La maintenance: un sérieux et coûteux obstacle!
Comme les autorités guinéennes sont restées muettes sur le mode d’acquisition des avions, si la Guinée est bel et bien propriétaire de l’avion, les autorités doivent savoir qu’il y a des coûts et contraintes énormes pour la maintenance des avions. Selon des spécialistes, ce n’est pas une partie de plaisir et beaucoup d’obstacles existent pour maintenir la navigabilité dans les normes internationales.
Selon ces spécialistes, la maintenance est l’aspect le plus important dans la gestion des avions. Ce qui explique les difficultés financières pour plusieurs compagnies africaines et d’ailleurs de survivre à la compétition brutale. « La Guinée ne dispose pas de MRO – de l’anglais Maintenance Repair Organisation – ces centres d’inspection des avions qui sont certifiés par l’OACI – donc ne peut pas certifier les avions. Pour cela, il faudra les envoyer soit en Europe, au Brésil, ou en Ethiopie – ce dernier étant l’un des rares pays africains autorisés à certifier la maintenance. » Les avions de l’ancien Air Guinée étaient maintenus à des coûts très élevés en Ireland ou en Israel, ce qui a contribué à la faillite de la compagnie nationale. Et d’ajouter « le personel de navigation lui aussi doit être évalué du point de vue sécurité, formation, visite médicale… tout cela certifié par un CRM – de l’anglais Crew Resources management. »
Sur le plan non technique, la question posée et qui brûle toutes les lèvres: « A combien cet appareil a-t-il été acheté ou loué? ». Et « Qui est le vendeur ou le loueur? »
Même si le ministre du budget a lâché quelques bribes d’informations en révélant aux membres du CNT qu’une compagnie minière aurait « offert gracieusement » 3 avions à la Guinée, cela relève plutôt d’une flagrante contradiction avec les normes de la bonne gouvernance.

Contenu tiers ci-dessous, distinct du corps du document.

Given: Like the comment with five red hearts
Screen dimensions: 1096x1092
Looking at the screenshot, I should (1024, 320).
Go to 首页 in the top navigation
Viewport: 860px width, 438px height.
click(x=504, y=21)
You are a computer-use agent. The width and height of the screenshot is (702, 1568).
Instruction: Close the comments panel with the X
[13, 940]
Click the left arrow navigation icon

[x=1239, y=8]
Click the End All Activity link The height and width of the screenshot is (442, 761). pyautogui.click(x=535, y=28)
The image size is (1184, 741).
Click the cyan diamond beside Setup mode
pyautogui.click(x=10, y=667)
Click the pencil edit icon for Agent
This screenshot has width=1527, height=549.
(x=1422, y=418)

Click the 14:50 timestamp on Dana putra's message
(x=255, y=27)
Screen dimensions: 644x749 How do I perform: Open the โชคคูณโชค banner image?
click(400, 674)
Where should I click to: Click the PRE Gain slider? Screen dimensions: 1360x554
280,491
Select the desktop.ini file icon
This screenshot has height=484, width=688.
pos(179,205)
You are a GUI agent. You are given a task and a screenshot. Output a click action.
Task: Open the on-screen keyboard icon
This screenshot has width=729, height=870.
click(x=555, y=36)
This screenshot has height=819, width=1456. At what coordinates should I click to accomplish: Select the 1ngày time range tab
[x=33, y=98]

Sur quelle ligne budgétaire cette transaction relève-t-elle? Même offerte, il est évident qu’il y aura des contreparties.
Même si la compagnie minière offre des avions à la Guinée, il n’en demeure pas moins qu’elle restera la véritable propriétaire jusqu’à ce qu’elle obtienne ce qu’elle veut.
Il y a d’autres questions sans réponses : Est ce qu’il y a eu appel d’offre pour avoir le meilleur deal? Est ce que le contrat sera rendu public? Qui gérera cet aéronef? Une compagnie aérienne nationale qui sera créée ou bien le « généreux donateur »? Qui va payer pour la maintenance? Les pilotes? etc…
La bonne nouvelle pour les enthousiastes de l’aviation en Guinée est que la présence de cet avion va accélérer la rénovation des aéroports régionaux qui doivent obligatoirement être mis à neuf pour les déplacements du président et des membres du gouvernement à l’intérieur du pays comme l’état des routes guinéennes laissent toujours à désirer.
En outre, la reprise du trafic aérien domestique fera baisser le trafic routier. Toute chose qui donnera une certaine longévité aux routes nationales construites.
Aux dernières nouvelles l’avion aurait quitté le tarmac de l’aéroport de Conakry pour un e destination inconnue afin de parfaire l’aménagement de l’intérieur en “classe présidentielle” et pour une révision technique obligatoire. Le coût total de l’opération est tenu secret.